The Military Coalition (TMC), a consortium of military members and veterans’ organizations, has written to the DOD to seek assistance in restoring Tricare payment of these tests. In a letter dated January 9, the commission wrote, “We were recently informed that, after years of reimbursing for MoPath lab testing, Tricare suddenly and without notice placed these tests on the No-Government-Pay-Procedure-Code List. Since that time, Tricare has denied reimbursement for these critical medical tests.”
Labs Are Awaiting Payment
Many labs were hopeful that the lack of payment that started in January 2013 would be favorably resolved. “Initially there was an assumption among the labs that there was confusion about the new codes,” Khani said. “After all, these were not new tests. They were the same tests being billed under the new codes.
“However, repeated attempts to work with Tricare to resolve payment issues involving these critically important tests have been unsuccessful,” she added. “Now there is a growing concern about how non-payment for these tests will affect patient care. Labs continue to provide these vital services without being reimbursed, and that is not sustainable.”
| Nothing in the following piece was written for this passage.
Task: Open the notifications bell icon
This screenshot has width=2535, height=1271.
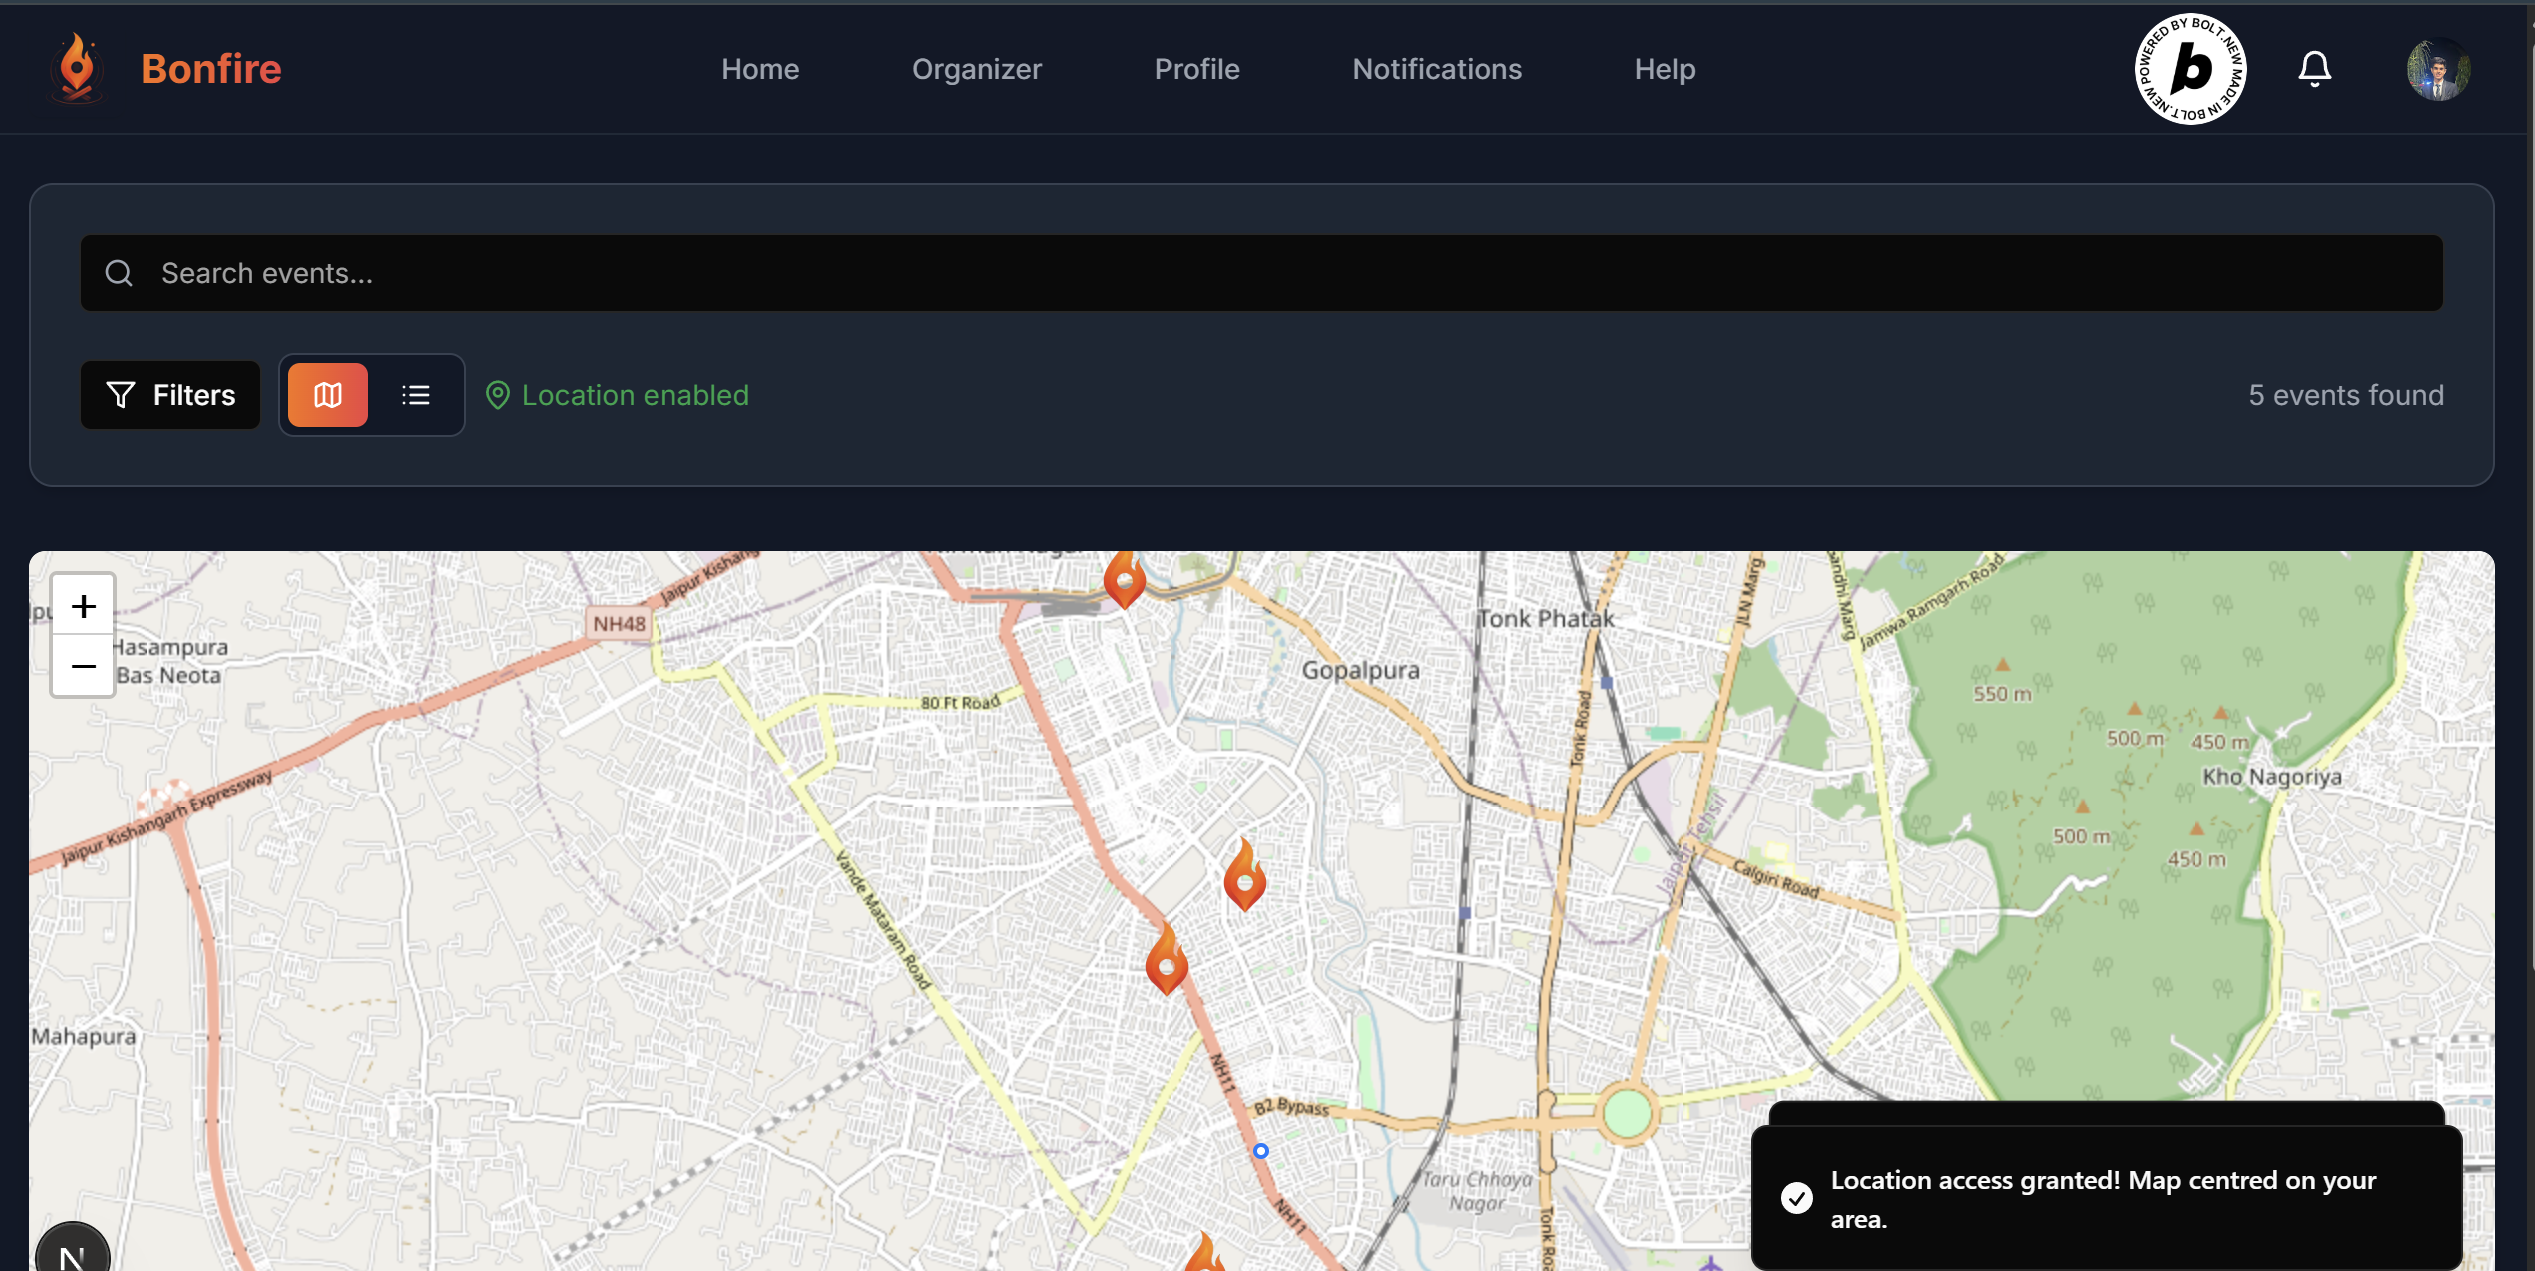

Medicare contractors did not start paying labs that used the new codes until May at the earliest. Moreover, Medicare contractors declined to cover some tests or approved coverage at much reduced rates. It appears that the Defense Health Agency did not follow the lead of Medicare contractors.
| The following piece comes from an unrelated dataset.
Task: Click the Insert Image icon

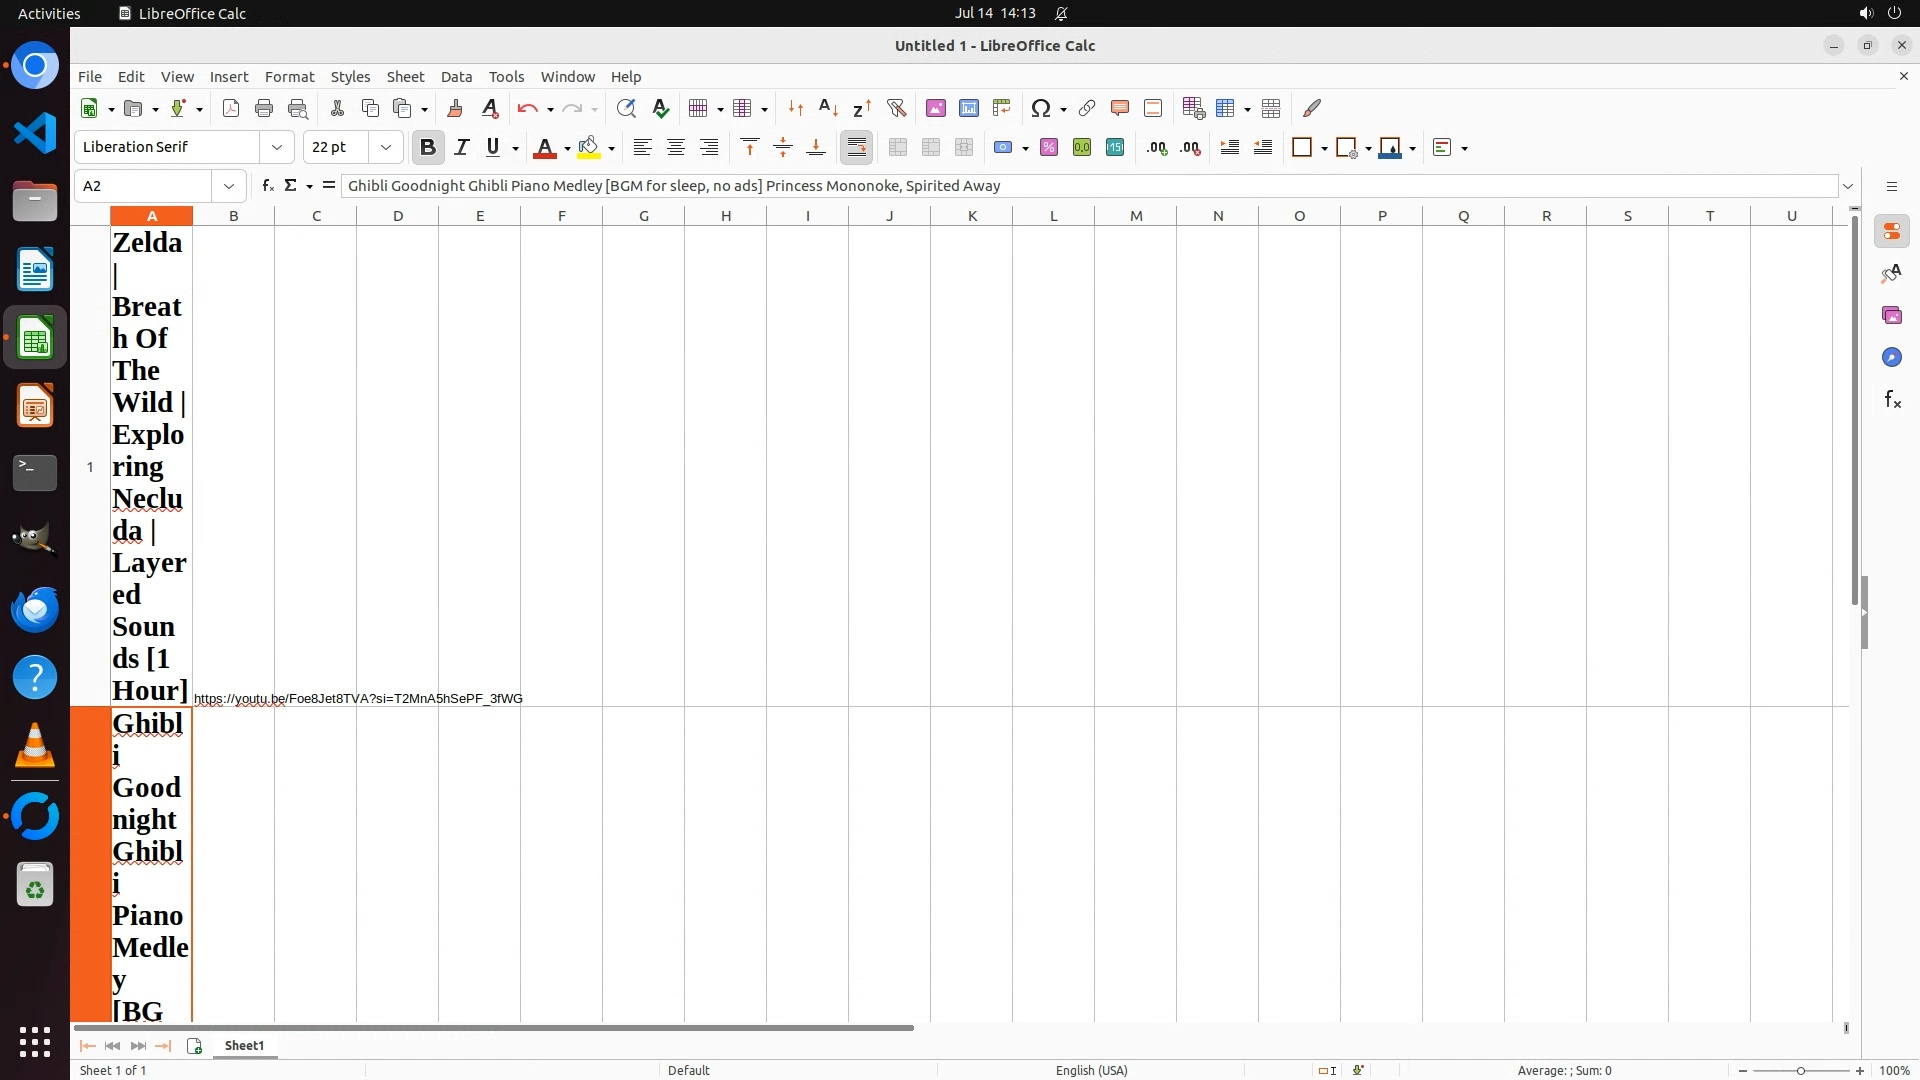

“We fundamentally disagree with Tricare’s interpretation that LDTs are medical devices and they cannot be covered without FDA approval.,” explained Khani. “Just to be clear, LDTs are not devices, and FDA approval is not required.
“It is also important to note that Tricare’s regulations on coverage of LDTs has not changed,” she continued. “DHA’s interpretation of its policy has changed. We are very concerned that patients will lose access to diagnostic services. Eventually, patients will be forced to go without these tests unless they pay for them out of pocket.
“As we looked into this issue of non- payment, we discovered multiple inconsistencies in how the DHA has interpreted its own rules,” Khani said. “For example, DHA has stated it will not cover LDTs. Yet in many cases, LDTs such as Pap tests are covered.
“DHA’s policy is also inconsistent depending on where patients choose to receive care,” stated Khani. “DHA will pay for the lab tests in question when these tests are ordered at a military treatment facility (MTF).
Site of Service
“But that is not the case if a military member or someone from his/her family goes to one of Tricare’s network providers and a civilian physician orders these tests,” she added. “In this case, DHA will not reimburse the lab. Yet these are the same tests for which DHA will reimburse when ordered by a physician at an MTF!
“To be clear, laboratories are not providing these tests to Tricare for free,” emphasized Khani. “These labs continue to seek reimbursement and at this point they have not received payment for these critical services.”